The acceptance of a method-free species concept would free microbiologists to choose from a range of techniques those that are most suitable for the target organism, as the concept specifies neither a specific methodology nor a specific cut-off, but rather invokes a general evolutionary criterion for speciation. Such freedom would potentially allow the definition of species among some uncultivated microbes from the environment, while possibly demonstrating that others do not form species. A method-free concept would certainly stimulate methodological discussions that would need to be linked to evolutionary theory, a development that we fully endorse. However, changing to a theory-based approach to species definitions will not happen overnight.
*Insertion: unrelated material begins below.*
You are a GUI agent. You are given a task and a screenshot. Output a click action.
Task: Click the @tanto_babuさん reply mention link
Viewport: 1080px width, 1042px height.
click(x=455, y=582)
It will take considerable time for microbiologists to reach a consensus on the population genetic patterns that are reliable markers of the boundaries of a coherent microbial species. Time will also be needed for the examination of potential taxa, particularly among environmental samples. During this interim period, current methodologies will remain the only available tools for the definition of species and should only be replaced gradually once it is clear which methodologies correlate most strongly with the metapopulation concept.
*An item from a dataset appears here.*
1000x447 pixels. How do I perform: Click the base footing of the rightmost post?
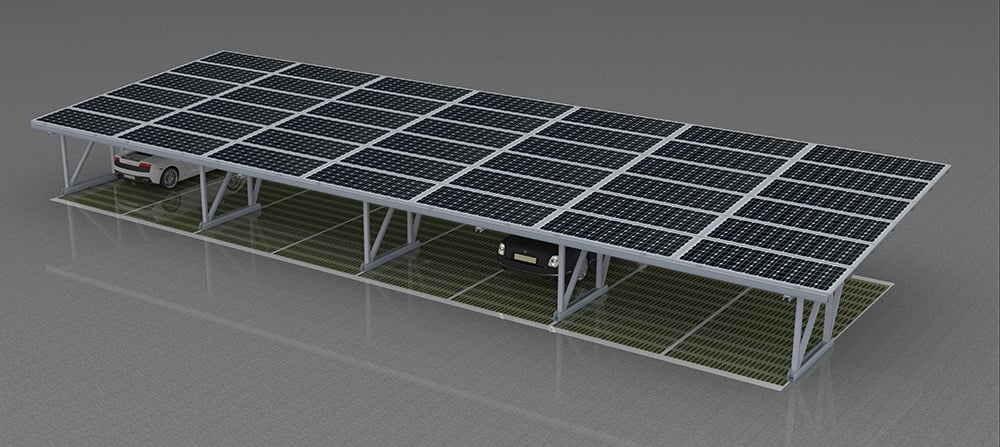[812, 370]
Our credo is that many microbes fall into natural species with cohesive properties, but that one size cannot fit all. Species are biological units, some simple and others more complicated. The extent of these biological units is determined by the environment and their genomic potential. Concerted interdisciplinary in-depth comparisons of the nature of various microbial species are needed to provide the data that is essential for microbiologists to focus on unifying principles and understand exceptions.